Die Gruppe Boko Haram veröffentlicht ein Video

NIGERIA Islamisten wollen entführte Schülerinnen gegen inhaftierte Terroristen tauschen

AUS ABUJA KATRIN GÄNSLER

Verschleiert sitzen sie da, hocken eng nebeneinander und wiederholen Verse aus dem Koran: die Mädchen von Chibok. Das zeigt ein am Montag veröffentlichtes Video der islamistischen Gruppierung Boko Haram. Deren Chef, Abubakar Shekau, droht damit der nigerianischen Regierung. Für die Schülerinnen will er die Freilassung aller in Haft sitzender Boko-Haram-Kämpfer. Falls nicht, dann würden sie zum Übertritt zum Islam gezwungen.

Es klingt brutal und beängstigend – aber trotz alledem weniger drastisch als noch vor einer Woche. Damals drohte Shekau, die entführten Schülerinnen im Alter von 16 bis 18 Jahren versklaven und in die Nachbarländer verkaufen zu wollen. Das Video könnte nun ein erster Versuch sein, um mit der nigerianischen Regierung zu verhandeln und somit möglicherweise auch die Mädchen zu retten.

Nigerias Gerüchteküche hat selten so gebrodelt wie jetzt. Bereits Ende vergangener Woche hatte es in Abuja Gerüchte über mögliche Gesprächsangebote gegeben. Reuben Abati, Sprecher von Präsident Goodluck Jonathan, hatte dies jedoch dementiert. Das war auch lange Zeit die Linie der Regierung gewesen.

Der Präsident hatte stets betont, mit einer Gruppe wie Boko Haram dürfe nicht verhandelt werden. Gleichzeitig stimmte er vor knapp einem Jahr der Gründung eines sogenannten Amnestie-Komitees zu. Dessen Arbeit galt jedoch als erfolglos. Bei der Vorstellung des Berichts im November hieß es schließlich, man sei nicht einmal an die Führer der Gruppe herangekommen.
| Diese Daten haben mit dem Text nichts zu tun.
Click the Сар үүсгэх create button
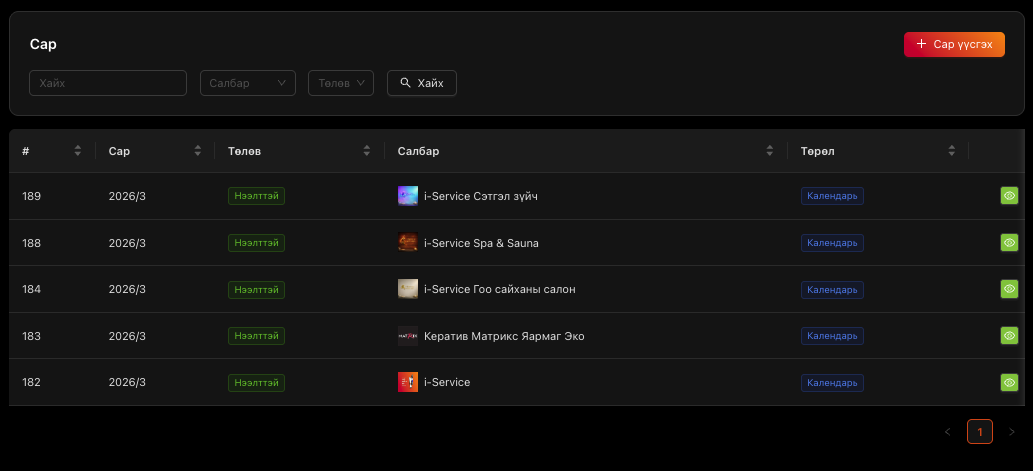This screenshot has height=471, width=1033. coord(954,44)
Auch Boko Haram hatte im Gegenzug Verhandlungen abgelehnt – auch als die Situation noch längst nicht so zugespitzt war. Doch mittlerweile dürfte ihre Verhandlungsposition besser denn je sein.

Die Frustration in Nigeria wächst weiter wie auch der Druck auf die Regierung, die Mädchen endlich wohlbehalten zu ihren Familien zurückzubringen. Seit vier Wochen sind die Schülerinnen in den Händen der Terroristen. Die Regierung wirkte in dieser Zeit untätig, anfangs fast desinteressiert.

Jetzt dürfte auch der Druck seitens der Christlichen Vereinigung Nigerias (CAN) wachsen. Der Dachverband der Kirchen hatte vor gut einer Woche eine Liste mit den Namen der Schülerinnen veröffentlicht und betont, dass die Mehrheit dem Christentum angehöre. Das Echo war jedoch verhalten. Vielen Nigerianern ist es egal, welchem Glauben die entführten Mädchen angehören. Sie sollen nur lebend zurückkehren.